If it ticks you off that Albany seems about to offer driver’s licenses to undocumented workers, maybe you should ask yourself a fundamental question: How much more am I willing to pay to get native-born citizens to "do the jobs Americans won’t do"?

It wouldn’t cost that much, for instance, to raise farm wages significantly.

But even then, some experts say, it might not make a difference.

Though we’ve long heard that immigrants do what the native-born won’t do, I’ve always considered that a crock. The more accurate statement, it seems, is "Immigrants do the jobs Americans won’t do at the wages being offered."

Raise the wage, let the laws of supply and demand kick in – undistorted by the undocumented population – and you’ll get all of the workers you need, right?

It wouldn’t cost that much to put that proposition to the test.

In fact, "There Are No Jobs Americans Won’t Do," according to a paper with that title by Steven A. Camarota and some colleagues at the Center for Immigration Studies, an organization the Southern Poverty Law Center labeled an anti-immigrant hate group. PolitiFact, however, which has quoted the group, looked into the claim and concluded it was based on past associations, not the center’s current work.

Push for driver's licenses for undocumented immigrants intensifies at Capitol

The jobs study includes a list of some 470 occupations broken down by native share, immigrant share and illegal immigrant share. In only six of the occupations do immigrants of all types outnumber native-born Americans, and "you can’t find any occupations that are close to a majority illegal immigrant," Camarota said, arguing that lots of Americans already are doing these jobs.

Agriculture, an important industry here even though it accounts for less than 1% of the nation’s labor force, is one of the occupations in which immigrants make up more than half – 51% – and undocumented workers account for about 28%, according to the study.

So how much would it cost consumers if we raised wages to attract more Americans to fill those jobs?

Camarota cites a head of lettuce as an example. He estimated about 18% to 20% of that cost makes it back to the farm and about a third of that goes to the worker who picked it. That means raising farm worker wages by a whopping 50% –  from about $14 an hour to $21 an hour – would add about 3% to the cost of a head of lettuce.

Are you willing to pay a nickel more for lettuce to lure more Americans to pick it?

In meat and poultry processing, about 7% to 8% goes to the worker, Camarota said. That means a 50% wage hike would add about 4% to the cost of your steak or chicken.

Given how little of the price paid for such products goes to the low-end workers who produce them, "their wages could rise substantially without sparking inflation," Camarota said.

But he notes that wages are not the only issue, citing social values, substance abuse and other cultural factors that prevent Americans from taking these jobs.

And when it come to farming, there’s also the nature of the work itself.

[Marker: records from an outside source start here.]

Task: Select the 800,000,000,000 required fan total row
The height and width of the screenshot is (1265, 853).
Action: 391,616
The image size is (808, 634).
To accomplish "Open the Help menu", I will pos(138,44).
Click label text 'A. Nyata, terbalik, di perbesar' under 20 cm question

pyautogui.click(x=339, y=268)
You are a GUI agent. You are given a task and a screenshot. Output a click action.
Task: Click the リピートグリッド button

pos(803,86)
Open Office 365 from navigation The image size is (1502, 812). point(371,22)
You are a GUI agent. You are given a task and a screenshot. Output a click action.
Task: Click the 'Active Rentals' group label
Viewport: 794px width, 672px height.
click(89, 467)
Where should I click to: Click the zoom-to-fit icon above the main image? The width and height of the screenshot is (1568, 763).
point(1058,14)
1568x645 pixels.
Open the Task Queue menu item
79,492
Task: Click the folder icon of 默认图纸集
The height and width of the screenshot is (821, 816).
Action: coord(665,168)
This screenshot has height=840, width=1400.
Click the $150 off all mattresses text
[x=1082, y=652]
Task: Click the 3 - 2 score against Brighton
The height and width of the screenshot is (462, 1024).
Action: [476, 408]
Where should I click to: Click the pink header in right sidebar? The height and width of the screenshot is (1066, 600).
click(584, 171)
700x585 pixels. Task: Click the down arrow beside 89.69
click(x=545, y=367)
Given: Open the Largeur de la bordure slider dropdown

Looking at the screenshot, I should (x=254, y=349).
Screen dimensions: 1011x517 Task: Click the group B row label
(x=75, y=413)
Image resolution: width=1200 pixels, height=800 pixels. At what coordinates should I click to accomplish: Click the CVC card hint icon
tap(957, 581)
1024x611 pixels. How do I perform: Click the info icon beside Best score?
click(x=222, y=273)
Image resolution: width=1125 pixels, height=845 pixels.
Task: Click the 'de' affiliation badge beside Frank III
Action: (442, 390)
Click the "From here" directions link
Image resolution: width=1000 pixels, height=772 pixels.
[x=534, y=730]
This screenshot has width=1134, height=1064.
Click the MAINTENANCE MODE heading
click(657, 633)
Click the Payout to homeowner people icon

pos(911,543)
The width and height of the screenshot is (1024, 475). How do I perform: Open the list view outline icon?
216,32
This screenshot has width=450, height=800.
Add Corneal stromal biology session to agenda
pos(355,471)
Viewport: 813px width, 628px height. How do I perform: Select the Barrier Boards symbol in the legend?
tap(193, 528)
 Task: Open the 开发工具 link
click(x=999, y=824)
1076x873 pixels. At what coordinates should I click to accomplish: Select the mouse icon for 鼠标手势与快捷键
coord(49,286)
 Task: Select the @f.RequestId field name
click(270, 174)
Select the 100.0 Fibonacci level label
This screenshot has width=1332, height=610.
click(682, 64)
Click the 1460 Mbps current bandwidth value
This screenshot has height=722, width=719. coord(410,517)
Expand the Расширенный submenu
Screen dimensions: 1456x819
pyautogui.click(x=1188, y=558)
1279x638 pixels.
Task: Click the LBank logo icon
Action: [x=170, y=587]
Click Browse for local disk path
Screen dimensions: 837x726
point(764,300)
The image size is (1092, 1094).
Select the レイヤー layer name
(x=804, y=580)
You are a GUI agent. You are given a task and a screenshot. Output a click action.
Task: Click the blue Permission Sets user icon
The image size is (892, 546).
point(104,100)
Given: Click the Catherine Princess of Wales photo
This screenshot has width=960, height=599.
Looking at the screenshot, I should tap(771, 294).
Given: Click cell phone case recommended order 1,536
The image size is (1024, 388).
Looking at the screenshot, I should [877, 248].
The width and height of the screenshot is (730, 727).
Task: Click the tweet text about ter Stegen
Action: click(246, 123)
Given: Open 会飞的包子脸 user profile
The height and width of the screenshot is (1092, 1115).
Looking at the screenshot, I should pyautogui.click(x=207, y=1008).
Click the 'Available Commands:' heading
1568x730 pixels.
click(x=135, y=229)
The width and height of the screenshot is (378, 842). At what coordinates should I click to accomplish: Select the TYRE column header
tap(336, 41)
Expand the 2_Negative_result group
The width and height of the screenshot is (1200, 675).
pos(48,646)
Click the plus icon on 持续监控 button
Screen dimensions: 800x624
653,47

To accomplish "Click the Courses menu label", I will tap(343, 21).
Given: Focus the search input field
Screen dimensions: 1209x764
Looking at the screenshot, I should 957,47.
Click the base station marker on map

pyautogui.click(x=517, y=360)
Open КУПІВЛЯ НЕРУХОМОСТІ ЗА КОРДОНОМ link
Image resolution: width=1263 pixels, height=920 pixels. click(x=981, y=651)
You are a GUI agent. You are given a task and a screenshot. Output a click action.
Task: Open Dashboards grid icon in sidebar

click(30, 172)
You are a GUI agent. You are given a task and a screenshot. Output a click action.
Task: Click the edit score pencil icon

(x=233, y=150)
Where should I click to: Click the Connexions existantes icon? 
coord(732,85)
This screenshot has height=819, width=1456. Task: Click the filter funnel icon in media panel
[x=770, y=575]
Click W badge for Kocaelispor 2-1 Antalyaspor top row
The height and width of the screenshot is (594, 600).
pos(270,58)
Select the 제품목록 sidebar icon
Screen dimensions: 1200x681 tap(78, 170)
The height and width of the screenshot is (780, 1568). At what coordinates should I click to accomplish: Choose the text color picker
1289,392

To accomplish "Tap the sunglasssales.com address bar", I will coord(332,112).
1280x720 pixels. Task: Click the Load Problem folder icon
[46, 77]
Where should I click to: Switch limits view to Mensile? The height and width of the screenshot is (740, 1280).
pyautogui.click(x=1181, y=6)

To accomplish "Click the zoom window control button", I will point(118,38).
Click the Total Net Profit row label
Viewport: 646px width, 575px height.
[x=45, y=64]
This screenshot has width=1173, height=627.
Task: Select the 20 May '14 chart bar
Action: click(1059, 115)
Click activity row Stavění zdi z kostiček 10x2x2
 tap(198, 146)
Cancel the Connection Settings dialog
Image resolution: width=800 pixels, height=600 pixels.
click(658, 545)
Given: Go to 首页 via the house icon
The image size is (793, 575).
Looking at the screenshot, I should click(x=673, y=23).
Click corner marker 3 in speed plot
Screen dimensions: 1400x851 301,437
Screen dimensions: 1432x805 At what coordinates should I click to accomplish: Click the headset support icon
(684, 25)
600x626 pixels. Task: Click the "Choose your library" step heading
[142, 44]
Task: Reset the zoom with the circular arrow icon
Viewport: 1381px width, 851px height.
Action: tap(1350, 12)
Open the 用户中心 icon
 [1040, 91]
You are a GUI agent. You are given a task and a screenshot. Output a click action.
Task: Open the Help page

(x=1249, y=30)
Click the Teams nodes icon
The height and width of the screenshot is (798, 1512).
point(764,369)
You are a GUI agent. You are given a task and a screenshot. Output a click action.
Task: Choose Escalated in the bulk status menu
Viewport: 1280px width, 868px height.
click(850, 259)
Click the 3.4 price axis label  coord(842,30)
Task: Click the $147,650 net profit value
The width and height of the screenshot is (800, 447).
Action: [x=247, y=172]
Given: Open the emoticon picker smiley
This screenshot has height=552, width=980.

"I don’t think it’s the money," said Mary Jo Dudley, director of Cornell University’s Farmworker Program, who noted that the farm minimum already is gradually rising along with the state’s minimum wage.

She said a colleague interviewed people leaving an unemployment office, and they were thumbs down on taking a job in agriculture. In a 2017 study her program conducted, New York farmers said "they were unable to find and keep reliable U.S. citizens to do the jobs. That’s in part because farm work can be physically demanding, dirty and socially denigrated work. More importantly, it’s one of the most dangerous occupations in the U.S."

That jibes with a 2013 study she pointed to by the Partnership For a New American Economy and the Center for Global Development that  looked at what happened in North Carolina in 2011 when that state had 489,000 people on its unemployment rolls. Despite needing work, only 268 of them applied for the 6,500 available farm jobs. Of the 245 hired, only 163 showed up on the first day and only seven completed the growing season.

"It’s not the most sought-after employment, for sure," said Dudley, part of whose job involves meeting with New York’s undocumented workers and the farmers who employ them. "So it’s not just a matter of putting more money into it."

She also noted that farm workers are excluded from the National Labor Relations Act, which means they don’t get overtime pay – despite often working 50 to 60 hours a week – and can’t collectively bargain.

No wonder it’s hard to find enough Americans to fill all of the jobs.

As long as we can’t, and we use immigrants to cover for our unwillingness to find ways to put low-skill Americans to work, it makes sense to let the undocumented apply for driver’s licenses and reap the revenue that would bring.

It’s also the moral thing to do. As Dudley notes, they work in rural areas without public transportation and need ways to get their kids to the doctor, attend parent-teacher conferences and do all of the other things other workers do.

And if that idea offends, then put the whole issue to the test: Raise wages substantially and put the cost on consumers – not farm owners – and see how strongly we really feel about luring American to do the work the rest of us don't want to do.